From the residual mosaic plot, it seems that there are more low salary samples than would be expected if all major categories had the same median salary in ‘Arts’, ‘Education’, and ‘Humanities’. There are more high salary samples than would be expected in ‘Business’, ‘Engineering’, and ‘Physical Science’. There are fewer low salary samples than would be expected in ‘Business’, and fewer high salary samples than would be expected in ‘Education’.
This suggests that ‘Arts’, ‘Education’, and ‘Humanities’, which are not stem majors, are not good majors to go into if you expect a high salary. ‘Business’, ‘Engineering’, and ‘Physical Science’, which are stem majors besides ‘Business’, would be good majors to go into.
Based off our analysis, we have noted that there are striking difference in the majors, especially in terms of salary, and gender disparities. First, we analyzed the gender wage gap and noted that there was a negative correlation between median salary and the percentage of women that studied a particular major. Further diving into the major distribution, we saw that proportion of women in certain fields was unusually high in Health, and much lower in fields like Computer Science, Mathematics and Engineering. Our last research question that focused on the relationship between STEM and non-STEM majors and the job prospects of these two fields. In general, STEM fields tended to have better job prospects with a higher median salary than non-STEM majors.

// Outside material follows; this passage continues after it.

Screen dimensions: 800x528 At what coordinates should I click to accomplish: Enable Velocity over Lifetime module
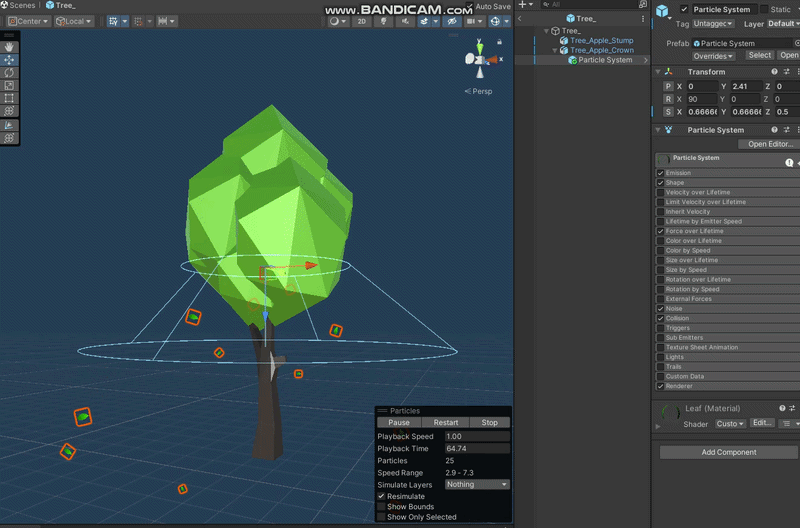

Overall, we can conclude that certain majors tend to have higher income, and that these higher income major have a lower proportion of women coming from them. Of course, further analysis could be done exploring this relationship and if the proportion of women in a major and median income of that major is causal. A further analysis could also be done within each major category as the sheer number of different majors did not make it feasible to do a deep dive within each major category and explore the majors individually. I think both of these would be relevant towards advancing our own study’s goal of understanding which major is right for students and how the majors relate to inequality in the work force.